LISTED RECORDS ::
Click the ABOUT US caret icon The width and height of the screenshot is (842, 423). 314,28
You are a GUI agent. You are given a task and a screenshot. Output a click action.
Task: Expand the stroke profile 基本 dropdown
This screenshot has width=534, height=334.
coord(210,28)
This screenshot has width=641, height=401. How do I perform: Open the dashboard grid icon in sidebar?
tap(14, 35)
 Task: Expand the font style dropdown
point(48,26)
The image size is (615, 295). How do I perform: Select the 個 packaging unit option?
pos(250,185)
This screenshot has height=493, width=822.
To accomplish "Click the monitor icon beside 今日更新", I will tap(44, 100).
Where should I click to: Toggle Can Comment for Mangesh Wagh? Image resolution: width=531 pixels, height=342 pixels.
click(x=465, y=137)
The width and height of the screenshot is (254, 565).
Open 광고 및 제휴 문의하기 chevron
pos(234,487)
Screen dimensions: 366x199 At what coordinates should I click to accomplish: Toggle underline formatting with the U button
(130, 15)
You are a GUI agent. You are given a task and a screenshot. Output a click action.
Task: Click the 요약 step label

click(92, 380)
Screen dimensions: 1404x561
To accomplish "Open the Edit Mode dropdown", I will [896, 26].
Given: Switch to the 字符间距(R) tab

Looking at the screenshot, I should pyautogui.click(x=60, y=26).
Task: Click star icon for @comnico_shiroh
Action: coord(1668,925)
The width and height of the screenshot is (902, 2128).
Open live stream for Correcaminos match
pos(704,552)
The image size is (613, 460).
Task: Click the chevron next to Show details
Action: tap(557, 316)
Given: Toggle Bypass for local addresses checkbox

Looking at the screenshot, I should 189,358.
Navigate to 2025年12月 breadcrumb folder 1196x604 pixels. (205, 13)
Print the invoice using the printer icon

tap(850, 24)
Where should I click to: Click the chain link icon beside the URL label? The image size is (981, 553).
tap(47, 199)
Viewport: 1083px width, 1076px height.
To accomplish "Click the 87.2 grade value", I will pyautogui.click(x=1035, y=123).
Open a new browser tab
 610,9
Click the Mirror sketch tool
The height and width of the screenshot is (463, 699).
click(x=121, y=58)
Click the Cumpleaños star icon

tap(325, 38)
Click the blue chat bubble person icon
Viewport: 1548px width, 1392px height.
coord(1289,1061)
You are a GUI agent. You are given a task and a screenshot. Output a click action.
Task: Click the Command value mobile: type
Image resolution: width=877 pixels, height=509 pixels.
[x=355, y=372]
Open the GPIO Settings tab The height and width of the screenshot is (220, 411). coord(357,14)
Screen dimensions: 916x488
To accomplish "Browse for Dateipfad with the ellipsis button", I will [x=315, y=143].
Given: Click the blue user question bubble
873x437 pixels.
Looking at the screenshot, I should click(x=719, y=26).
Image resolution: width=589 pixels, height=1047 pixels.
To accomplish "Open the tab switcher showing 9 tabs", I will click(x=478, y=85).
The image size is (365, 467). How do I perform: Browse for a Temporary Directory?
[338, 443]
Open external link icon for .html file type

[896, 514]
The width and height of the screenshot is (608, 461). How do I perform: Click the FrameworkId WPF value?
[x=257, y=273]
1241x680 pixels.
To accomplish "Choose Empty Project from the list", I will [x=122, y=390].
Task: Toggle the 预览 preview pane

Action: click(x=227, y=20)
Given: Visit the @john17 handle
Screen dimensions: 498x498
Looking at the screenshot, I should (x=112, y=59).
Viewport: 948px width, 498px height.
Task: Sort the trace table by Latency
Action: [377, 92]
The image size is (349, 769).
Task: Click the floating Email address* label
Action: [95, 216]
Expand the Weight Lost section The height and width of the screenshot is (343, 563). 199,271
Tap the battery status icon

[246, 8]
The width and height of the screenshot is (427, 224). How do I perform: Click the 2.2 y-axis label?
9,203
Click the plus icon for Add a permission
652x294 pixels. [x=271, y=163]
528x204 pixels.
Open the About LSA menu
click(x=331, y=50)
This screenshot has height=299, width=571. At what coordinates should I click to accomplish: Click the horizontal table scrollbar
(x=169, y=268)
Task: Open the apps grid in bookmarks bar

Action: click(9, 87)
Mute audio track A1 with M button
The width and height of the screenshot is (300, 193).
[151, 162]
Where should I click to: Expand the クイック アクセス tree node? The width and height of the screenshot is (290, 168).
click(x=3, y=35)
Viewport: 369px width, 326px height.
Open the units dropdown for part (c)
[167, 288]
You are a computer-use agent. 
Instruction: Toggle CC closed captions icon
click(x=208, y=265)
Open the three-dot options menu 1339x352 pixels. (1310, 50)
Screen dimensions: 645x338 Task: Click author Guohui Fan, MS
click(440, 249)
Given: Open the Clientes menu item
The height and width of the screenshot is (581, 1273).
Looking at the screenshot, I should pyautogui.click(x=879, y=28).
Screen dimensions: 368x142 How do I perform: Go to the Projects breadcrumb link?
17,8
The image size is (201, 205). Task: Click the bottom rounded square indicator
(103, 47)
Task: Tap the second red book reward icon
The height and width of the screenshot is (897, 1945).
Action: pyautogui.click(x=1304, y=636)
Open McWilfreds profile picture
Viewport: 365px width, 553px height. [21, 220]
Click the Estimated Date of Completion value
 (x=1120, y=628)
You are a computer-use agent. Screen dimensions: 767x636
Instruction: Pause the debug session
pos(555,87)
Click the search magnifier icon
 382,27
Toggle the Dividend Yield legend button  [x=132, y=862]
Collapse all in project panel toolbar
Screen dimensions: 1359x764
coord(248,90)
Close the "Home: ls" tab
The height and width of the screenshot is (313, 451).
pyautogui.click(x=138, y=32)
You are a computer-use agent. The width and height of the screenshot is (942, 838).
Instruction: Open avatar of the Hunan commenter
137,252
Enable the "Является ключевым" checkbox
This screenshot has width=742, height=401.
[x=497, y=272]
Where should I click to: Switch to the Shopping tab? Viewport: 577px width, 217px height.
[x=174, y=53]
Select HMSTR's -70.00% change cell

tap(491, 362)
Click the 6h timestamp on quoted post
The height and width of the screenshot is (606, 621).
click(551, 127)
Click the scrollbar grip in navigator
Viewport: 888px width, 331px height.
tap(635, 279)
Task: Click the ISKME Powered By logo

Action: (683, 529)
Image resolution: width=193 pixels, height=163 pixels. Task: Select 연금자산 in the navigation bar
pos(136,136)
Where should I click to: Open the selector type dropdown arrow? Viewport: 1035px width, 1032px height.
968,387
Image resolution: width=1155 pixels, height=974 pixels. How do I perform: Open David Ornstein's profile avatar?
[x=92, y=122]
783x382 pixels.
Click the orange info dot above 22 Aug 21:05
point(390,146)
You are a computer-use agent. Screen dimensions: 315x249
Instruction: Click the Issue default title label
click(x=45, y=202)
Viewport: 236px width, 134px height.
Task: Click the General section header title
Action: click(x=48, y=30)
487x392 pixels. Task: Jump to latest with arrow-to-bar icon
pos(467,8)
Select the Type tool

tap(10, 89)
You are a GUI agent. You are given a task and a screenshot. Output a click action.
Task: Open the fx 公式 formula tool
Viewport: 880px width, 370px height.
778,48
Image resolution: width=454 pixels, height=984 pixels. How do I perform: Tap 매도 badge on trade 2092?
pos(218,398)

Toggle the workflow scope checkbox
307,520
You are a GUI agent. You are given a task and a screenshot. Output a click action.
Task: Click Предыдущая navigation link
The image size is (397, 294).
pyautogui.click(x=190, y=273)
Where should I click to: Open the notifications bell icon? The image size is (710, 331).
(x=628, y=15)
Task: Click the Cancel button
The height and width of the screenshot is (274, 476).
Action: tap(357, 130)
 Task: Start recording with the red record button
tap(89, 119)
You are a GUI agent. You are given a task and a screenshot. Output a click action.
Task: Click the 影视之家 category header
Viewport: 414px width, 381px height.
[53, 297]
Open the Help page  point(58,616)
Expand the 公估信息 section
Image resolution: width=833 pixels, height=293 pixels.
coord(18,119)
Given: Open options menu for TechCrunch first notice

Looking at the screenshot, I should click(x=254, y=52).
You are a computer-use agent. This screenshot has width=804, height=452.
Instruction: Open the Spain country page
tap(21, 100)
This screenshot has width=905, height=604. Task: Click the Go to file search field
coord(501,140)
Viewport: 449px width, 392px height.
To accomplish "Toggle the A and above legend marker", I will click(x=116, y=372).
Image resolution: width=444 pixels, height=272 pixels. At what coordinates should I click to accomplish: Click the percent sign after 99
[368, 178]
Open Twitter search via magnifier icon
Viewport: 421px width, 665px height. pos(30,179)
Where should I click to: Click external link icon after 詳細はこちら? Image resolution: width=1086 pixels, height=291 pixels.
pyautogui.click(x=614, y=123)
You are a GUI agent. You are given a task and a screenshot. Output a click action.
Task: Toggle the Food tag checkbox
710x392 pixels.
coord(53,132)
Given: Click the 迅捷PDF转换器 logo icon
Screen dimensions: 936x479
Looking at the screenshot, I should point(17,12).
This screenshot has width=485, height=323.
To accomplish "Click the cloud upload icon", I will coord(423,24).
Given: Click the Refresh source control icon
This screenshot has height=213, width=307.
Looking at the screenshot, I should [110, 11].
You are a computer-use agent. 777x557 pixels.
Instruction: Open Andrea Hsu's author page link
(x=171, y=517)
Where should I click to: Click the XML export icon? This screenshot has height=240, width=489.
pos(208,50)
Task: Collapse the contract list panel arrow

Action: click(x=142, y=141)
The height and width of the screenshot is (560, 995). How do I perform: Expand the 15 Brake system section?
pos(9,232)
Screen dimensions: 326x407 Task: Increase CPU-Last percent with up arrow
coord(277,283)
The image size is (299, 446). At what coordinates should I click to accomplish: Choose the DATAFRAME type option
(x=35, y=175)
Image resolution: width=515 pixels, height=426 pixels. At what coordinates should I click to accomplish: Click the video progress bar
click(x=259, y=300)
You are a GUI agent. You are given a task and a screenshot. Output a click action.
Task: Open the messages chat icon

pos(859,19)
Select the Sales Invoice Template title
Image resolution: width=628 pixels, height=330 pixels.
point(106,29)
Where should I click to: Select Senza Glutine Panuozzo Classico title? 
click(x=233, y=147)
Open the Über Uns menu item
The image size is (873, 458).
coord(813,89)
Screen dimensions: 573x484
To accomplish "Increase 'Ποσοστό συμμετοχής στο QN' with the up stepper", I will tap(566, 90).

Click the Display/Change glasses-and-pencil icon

PROBLEM TO SOLVE :: Look through the entries above and quote exactly the lines from the line with "Open the GPIO" to the line with "Given: Click the blue user question bubble", counting both of those lines.

COMPLETED TASK ::
Open the GPIO Settings tab The height and width of the screenshot is (220, 411). coord(357,14)
Screen dimensions: 916x488
To accomplish "Browse for Dateipfad with the ellipsis button", I will [x=315, y=143].
Given: Click the blue user question bubble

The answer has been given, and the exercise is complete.